- Relator(a)
- Ministro Napoleão Nunes Maia Filho
- Órgão julgador
- Primeira Turma
- Data do julgamento
- 27/06/2017
- Data de publicação
- 07/08/2017
STJ – Acórdão, Rel. Ministro Napoleão Nunes Maia Filho, Primeira Turma, j. 27/06/2017, p. 07/08/2017
ADMINISTRATIVO E PROCESSUAL CIVIL. AGRAVO INTERNO NO RECURSO ESPECIAL. FGTS. AÇÃO ANULATÓRIA DE DEBITO. SENTENÇA ANULADA. DETERMINAÇÃO DE PROVA CONTÁBIL. OS JUÍZOS DE PRIMEIRO E SEGUNDO GRAUS DE JURISDIÇÃO PODEM DETERMINAR AS PROVAS QUE CONSIDERAM NECESSÁRIAS À INSTRUÇÃO DO PROCESSO, DE OFÍCIO OU A REQUERIMENTO DAS PARTES, BEM COMO APRECIA-LAS LIVREMENTE PARA A FORMAÇÃO DE SEU CONVENCIMENTO, SEM QUE ISSO REPRESENTE VIOLAÇÃO AO PRINCÍPIO DA DEMANDA. ALTERAR A CONCLUSÃO DO TRIBUNAL DE ORIGEM ACERCA DA IDONEIDADE DOS DOCUMENTOS QUE INSTRUÍRAM A CAUSA DEMANDARIA O REEXAME DO CONJUNTO FÁTICO-PROBATÓRIO DOS AUTOS. NÃO CABE, EM SEDE DE RECURSO ESPECIAL, A ANÁLISE DA SUFICIÊNCIA, OU NÃO, DE PROVAS PARA COMPROVAÇÃO DO DIREITO ALEGADO. AGRAVO INTERNO DA EMPRESA DESPROVIDO. 1. Consoante dispõe o art. 130 do CPC/1973, os juízos de primeiro e segundo graus de jurisdição podem determinar as provas que consideram necessárias à instrução do processo, de ofício ou a requerimento das partes, bem como aprecia-las livremente para a formação de seu convencimento.
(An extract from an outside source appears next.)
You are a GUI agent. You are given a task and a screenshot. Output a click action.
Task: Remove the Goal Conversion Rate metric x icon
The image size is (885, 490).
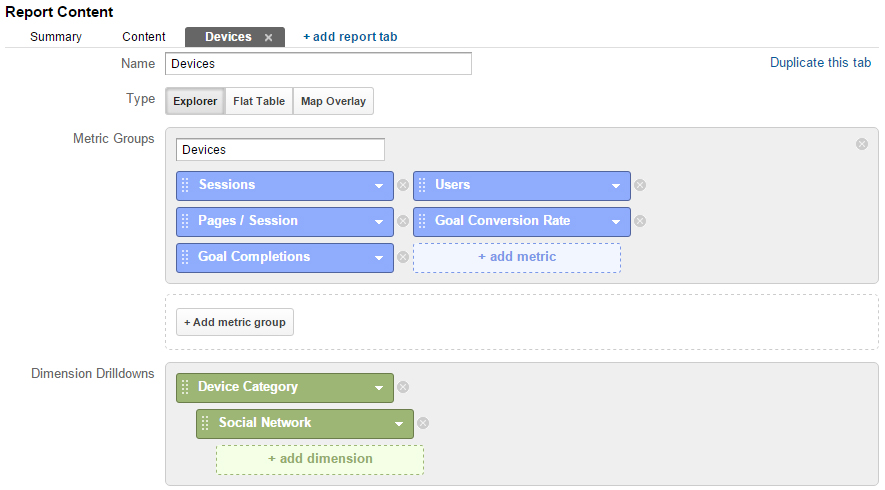tap(639, 221)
Nesse sentido: AgInt no AREsp. 897.363/RJ, Rel. Min. HUMBERTO MARTINS, DJe 30.8.2016; AgInt no AREsp. 871.003/SP, Rel. Min. MAURO CAMPBELL MARQUES, DJe 23.6.2016 e AgRg no REsp. 1.157.796/DF, Rel. Min. BENEDITO GONÇALVES, DJe 28.5.2010. 2. Para a alteração da conclusão a que chegou o Tribunal Local quanto à idoneidade dos documentos que instruíram a causa, invertendo-se, por conseguinte, as conclusões firmadas no acórdão recorrido, seria necessário o reexame do contexto fático-probatório dos autos, circunstância que redundaria na formação de novo juízo acerca dos fatos, e não de valoração dos critérios jurídicos concernentes à utilização da prova e à formação da convicção. 3. Não cabe, em sede de Recurso Especial, a análise da suficiência, ou não, de provas para comprovação do direito alegado. Ilustrativamente, os seguintes julgados: AgRg no AREsp. 787.315/MS, Rel. Min. MAURO CAMPBELL MARQUES, DJe 6.11.2015; AgRg no REsp. 1.454.612/RS, Rel. Min. HERMAN BENJAMIN, DJe 9.10.2014 e AgRg no REsp. 1.235.179/SC, Rel. Min. MARCO AURÉLIO BELLIZZE, DJe 17.10.2012. 4. Agravo Interno da empresa desprovido. (AgInt no REsp n. 1.338.696/RJ, relator Ministro Napoleão Nunes Maia Filho, Primeira Turma, julgado em 27/6/2017, DJe de 7/8/2017.)